À la suite de la lecture et de la discussion en séance du rapport de nos collègues MM. Masséglia et Cordier, le groupe Modem souhaite insister sur les points suivants.

1. Un pilotage unique au ministère de l’Europe et des affaires étrangères

Une dizaine de programmes budgétaires, trois missions, plusieurs ministères, des conventions croisées entre opérateurs… Le débat en commission a parlé de « citadelles administratives » ou de « consolidation des égoïsmes »

La réforme s’est arrêtée au milieu du gué. Il est absolument nécessaire de confier la responsabilité complète et la totalité des moyens afférents (répartis aujourd’hui dans plusieurs programmes gérés par trois ministères) à la direction des entreprises, de l’économie internationale et de la promotion du tourisme du ministère de l’Europe et des affaires étrangères, créée à cet effet au moment de la dernière réforme.

2. Une définition claire du service public national, du service public régional et des services facturés à la charge des entreprises

Un opérateur de l’État qui facture des services commerciaux à un nombre assez limité d’entreprises remplit-il toujours une mission de service public ? Peut-on encore appeler cela « effet de levier » ou « cofinancement » ?

Le premier acteur de l’internationalisation des entreprises, ce sont les entreprises elles-mêmes, leurs dirigeants et leurs organisations (ce que le rapport appelle les « pairs »).

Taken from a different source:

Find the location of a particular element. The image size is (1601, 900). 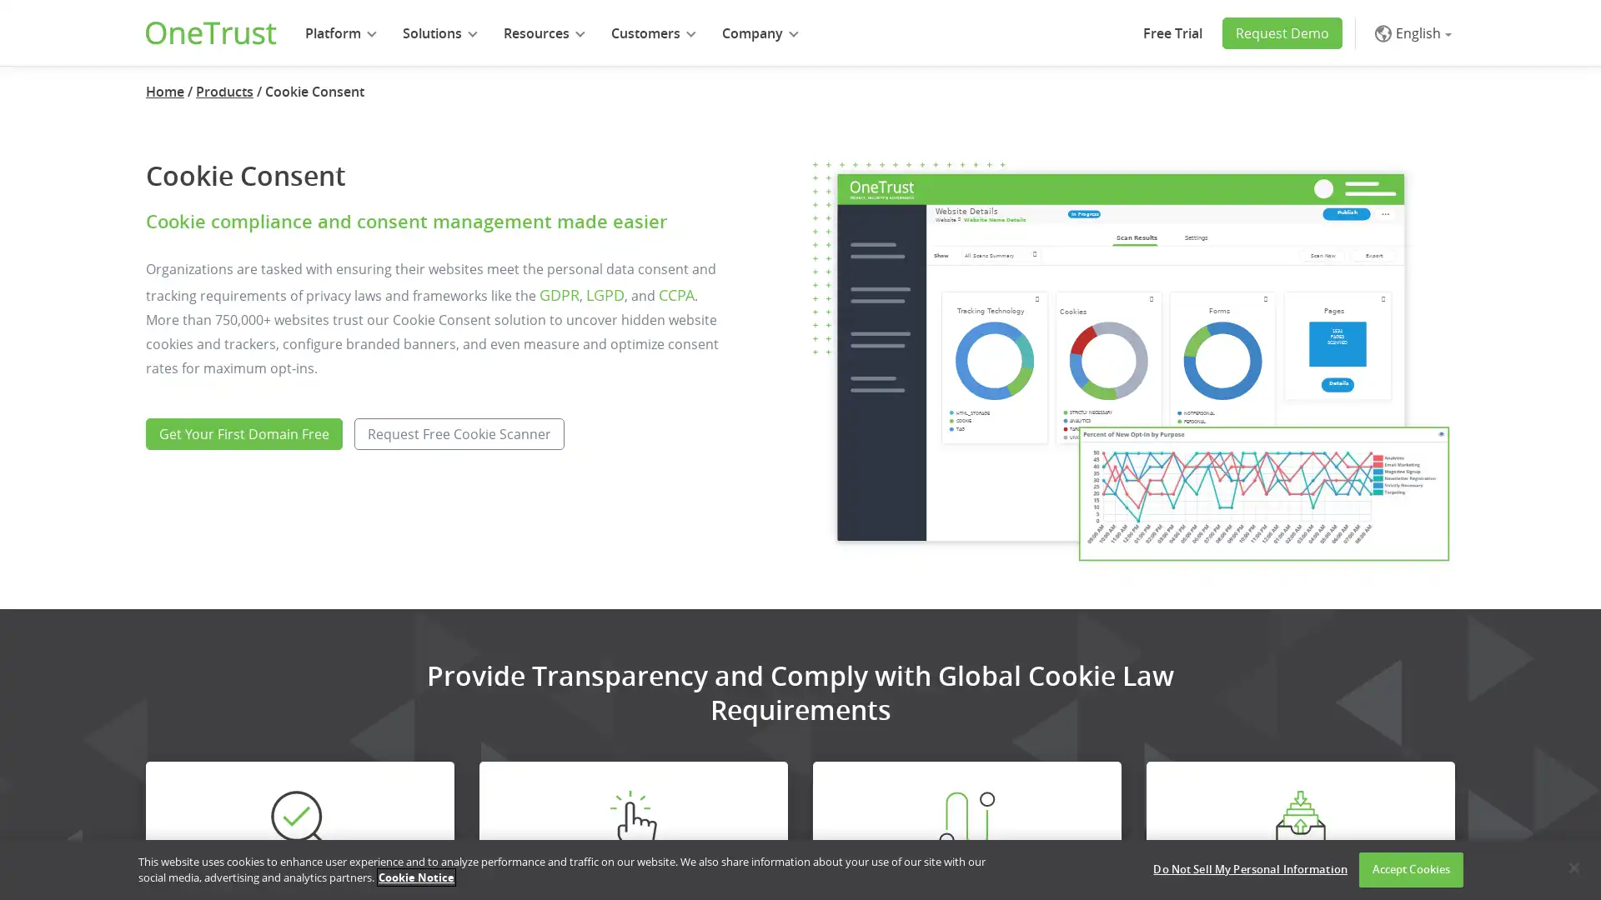

Close is located at coordinates (1572, 867).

Elles savent former leurs cadres, travailler en réseau au sein des chambres de commerce à l’étranger (qui ne sont pas des organismes publics), prendre des risques et financer leur activité dès qu’elles en saisissent les opportunités.

Comme l’a souligné le rapport, les causes de notre retard sont plus culturelles, et surtout liées à l’absence d’un environnement et d’un climat des affaires qui favorisent cette internationalisation. Il y a donc besoin d’une politique publique, mais qui doit créer un cadre, favoriser et accompagner les transformations, et ne pas se mêler « de tout, un peu ».

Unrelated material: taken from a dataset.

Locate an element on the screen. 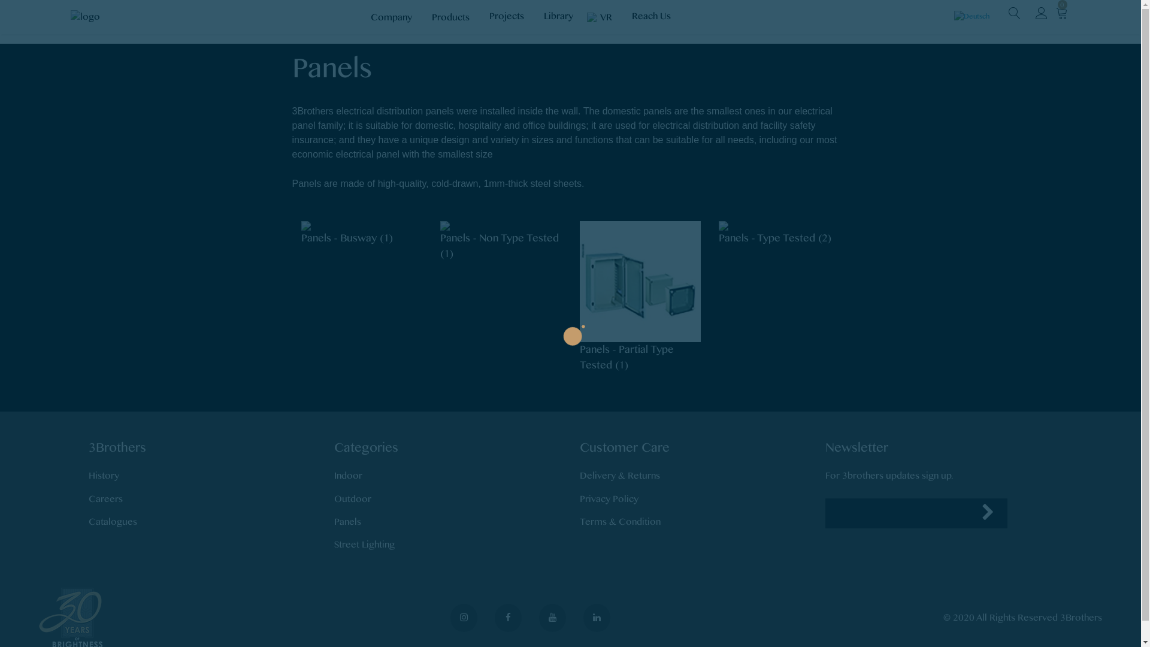  'Outdoor' is located at coordinates (352, 499).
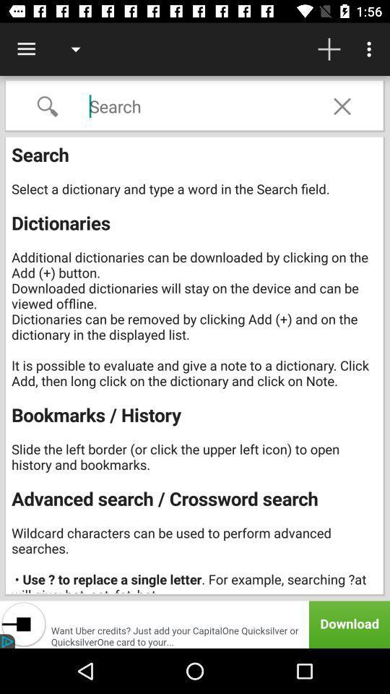 The height and width of the screenshot is (694, 390). What do you see at coordinates (342, 105) in the screenshot?
I see `the icon above the search select a` at bounding box center [342, 105].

Le deuxième acteur, ce sont donc les conseils régionaux, qui ont depuis les dernières réformes territoriales le leadership en matière de développement économique et d’accompagnement des PME et TPE. Les conseils régionaux sont proches, élus démocratiquement, dotées de ressources... Il semble que l’on s’oriente vers un « guichet unique » en région, c’est de bon augure. C’est en effet vers les conseils régionaux qu’à notre avis doit s’effectuer la plus grande part de la redistribution des moyens de l’État aujourd’hui disséminés dans des missions et des ministères différents.

Le troisième acteur, bien entendu, c’est l’État. Il doit fixer les grands caps, créer les cadres légaux qui favorisent l’export et les investissements en France, mobiliser en particulier les moyens publics de financement et d’assurance (Bpifrance), suivre et contrôler les indicateurs, animer le réseau diplomatique et le mettre à disposition des politiques publiques régionales ou des entreprises…

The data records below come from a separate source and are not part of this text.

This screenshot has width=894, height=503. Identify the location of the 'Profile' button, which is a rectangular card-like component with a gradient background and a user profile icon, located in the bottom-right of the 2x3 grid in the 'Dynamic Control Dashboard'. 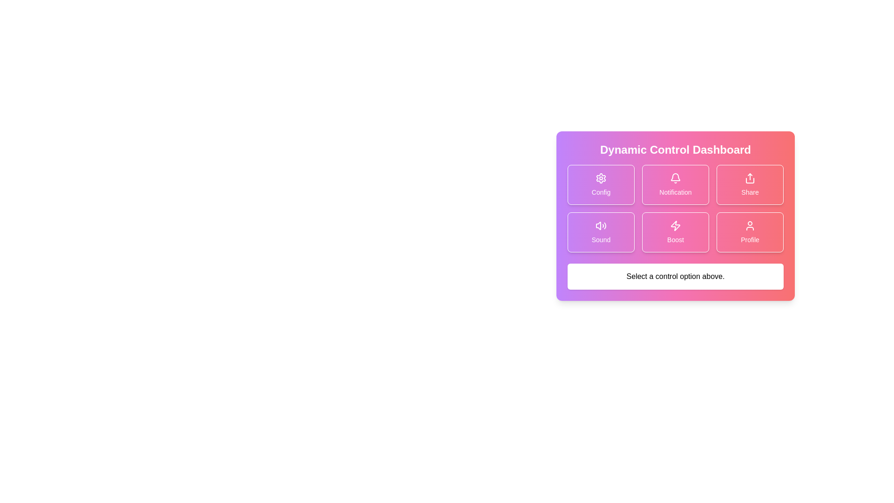
(750, 231).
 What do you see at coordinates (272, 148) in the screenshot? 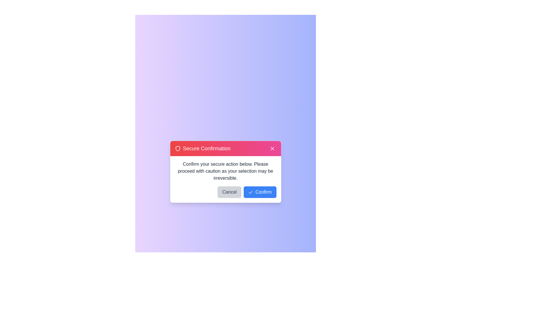
I see `the small, square-shaped button with a white 'X' icon on a pinkish-red background located at the top-right corner of the 'Secure Confirmation' dialog` at bounding box center [272, 148].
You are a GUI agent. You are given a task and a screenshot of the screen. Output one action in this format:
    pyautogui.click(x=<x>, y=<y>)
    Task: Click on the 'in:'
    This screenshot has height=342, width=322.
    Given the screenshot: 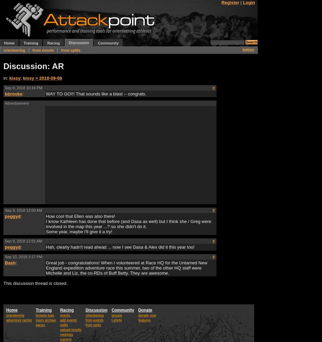 What is the action you would take?
    pyautogui.click(x=6, y=77)
    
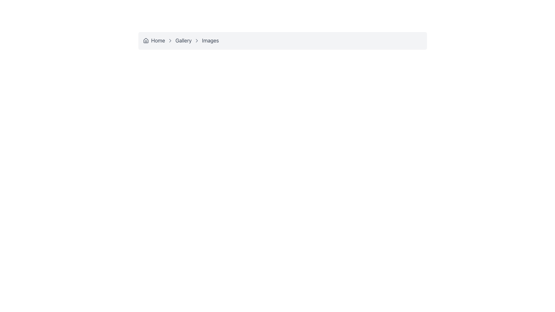 The image size is (555, 312). I want to click on the 'Home' link with a house-shaped icon in the breadcrumb navigation bar, located at the upper-left of the interface, so click(154, 40).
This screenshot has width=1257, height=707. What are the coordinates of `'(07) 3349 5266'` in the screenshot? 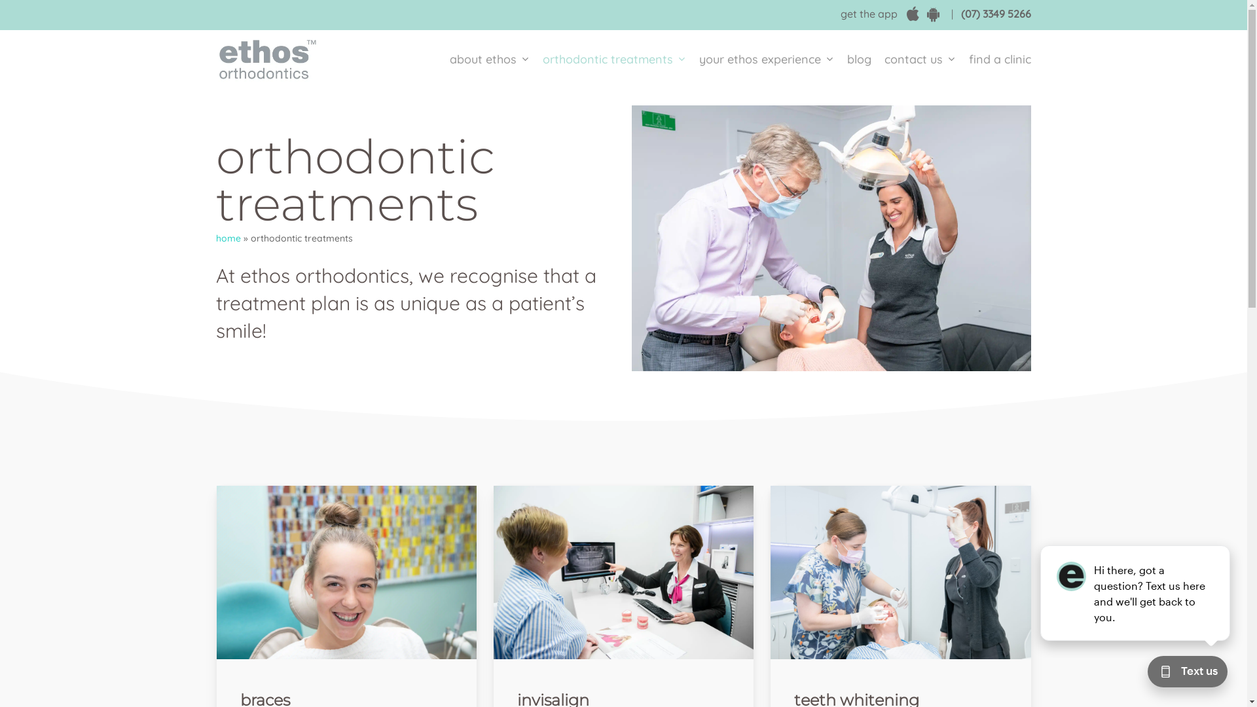 It's located at (995, 13).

Il peut également mutualiser certains moyens publics pour des économies d’échelle et d’efficacité : financement et assurance, représentations permanentes dans certains pays ou contractualisation avec des acteurs locaux, représentations aux grands événements internationaux, gestions des VIE, animation sectorielle (« familles »), veilles internationales…

3. Armer les PME–PMI-ETI françaises

Le déficit de la balance commerciale française constitue un handicap lourd pour notre économie. Nous ne pouvons pas nous permettre longtemps de consommer plus que nous ne produisons. Car ceci a des incidences non seulement sur la création d’emplois en France mais également en termes de puissance de notre pays à l’exportation, là où se gagne désormais la bataille économique. La cible, ce ne sont pas seulement nos grandes entreprises mais aussi les PME-PMI-ETI. Car à y regarder de plus près en Allemagne, en Italie, il y a un lien entre l’excédent commercial et le tissu territorial des petites entreprises. Il convient donc de définir une véritable stratégie de production au service de l’emploi. Cela passe par une reconquête de nos capacités de production et de valorisation résolue de l’image de marque des produits fabriqués en France.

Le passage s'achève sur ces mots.